• EN
  • 3 questions for …

    Tobias Pfingsten

    As the share of green energies grows, fluctuations in the power grids also increase, because wind and sun are not available as a reliable source of energy around the clock. In collaboration with the Fraunhofer Institute for Algorithms and Scientific Computing (SCAI), STEAG's Trading business unit has developed an approach that can be used to bundle and efficiently optimize decentralized green power generation portfolios and storage systems.

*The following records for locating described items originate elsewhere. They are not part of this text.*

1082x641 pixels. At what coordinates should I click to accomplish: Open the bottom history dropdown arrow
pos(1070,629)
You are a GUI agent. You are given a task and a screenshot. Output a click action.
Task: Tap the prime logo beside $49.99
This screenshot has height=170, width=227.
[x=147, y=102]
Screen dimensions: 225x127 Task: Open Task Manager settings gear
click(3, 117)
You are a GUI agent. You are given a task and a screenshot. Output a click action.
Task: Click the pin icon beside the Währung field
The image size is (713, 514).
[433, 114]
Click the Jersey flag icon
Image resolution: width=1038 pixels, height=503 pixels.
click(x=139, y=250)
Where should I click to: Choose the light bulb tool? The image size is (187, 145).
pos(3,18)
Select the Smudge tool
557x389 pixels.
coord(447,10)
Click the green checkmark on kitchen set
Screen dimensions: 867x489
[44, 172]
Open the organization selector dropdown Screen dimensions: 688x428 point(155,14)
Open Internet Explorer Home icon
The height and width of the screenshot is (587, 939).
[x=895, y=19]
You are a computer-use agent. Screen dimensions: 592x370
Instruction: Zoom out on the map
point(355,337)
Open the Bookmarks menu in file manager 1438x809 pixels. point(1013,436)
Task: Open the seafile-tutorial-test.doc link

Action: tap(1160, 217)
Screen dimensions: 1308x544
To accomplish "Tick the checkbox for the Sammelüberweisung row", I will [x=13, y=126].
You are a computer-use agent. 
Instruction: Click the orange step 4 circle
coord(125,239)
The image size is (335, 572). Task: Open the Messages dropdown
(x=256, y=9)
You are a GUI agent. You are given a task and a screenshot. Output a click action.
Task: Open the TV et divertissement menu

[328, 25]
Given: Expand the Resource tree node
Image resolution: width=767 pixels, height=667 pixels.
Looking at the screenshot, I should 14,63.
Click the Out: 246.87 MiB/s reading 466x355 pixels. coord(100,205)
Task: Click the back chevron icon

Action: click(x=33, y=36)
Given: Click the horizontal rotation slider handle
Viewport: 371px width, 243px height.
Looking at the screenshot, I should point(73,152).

    Tobias Pfingsten (45) heads the Quantitative Methods & Trading Systems department in STEAG's Trading division. He studied physics and completed his doctorate on the subject of machine learning at the Max Planck Institute for Intelligent Systems in Tübingen. He has been working in the energy sector for more than 15 years, among others for RWE and the Boston Consulting Group. Since 2018, Tobias Pfingsten has been in the service of STEAG, where he is responsible in particular for the further development of systems and models for trading and plant optimization.

    How did the collaboration between STEAG and SCAI and the joint solution that is now available come about?
    SCAI has a high level of expertise, particularly in the optimization of energy systems and artificial intelligence. In addition, we have already had good experience of cooperation in the past.

    What advantages does the approach developed by STEAG and SCAI offer customers?
    Our most important concern was to create a solution with which our Trading business unit can optimally manage decentralized assets. The prerequisite for this is that, on the one hand, the specific technical framework conditions at the respective customer are met. At the same time, however, our trading specialists must be able to optimally manage a large number of diverse assets.

    One example of this is the optimization of local combined heat and power plants in conjunction with heat storage facilities depending on the current demand for heat and electricity.

    The advantage of our solution is its modular structure. This allows us to respond quickly to market changes and new customer requirements and to adapt our operational processes accordingly.

    Of particular interest to customers is the fact that our solution uses artificial intelligence (AI) to enable further optimization even in the face of high market uncertainty.

    Can you already identify any trends with regard to the further development of the market and portfolio management systems?
    Of course, everyone is talking about AI at the moment. From our point of view, such approaches will not replace classical optimization, but they can offer a good supplement, especially in electricity trading.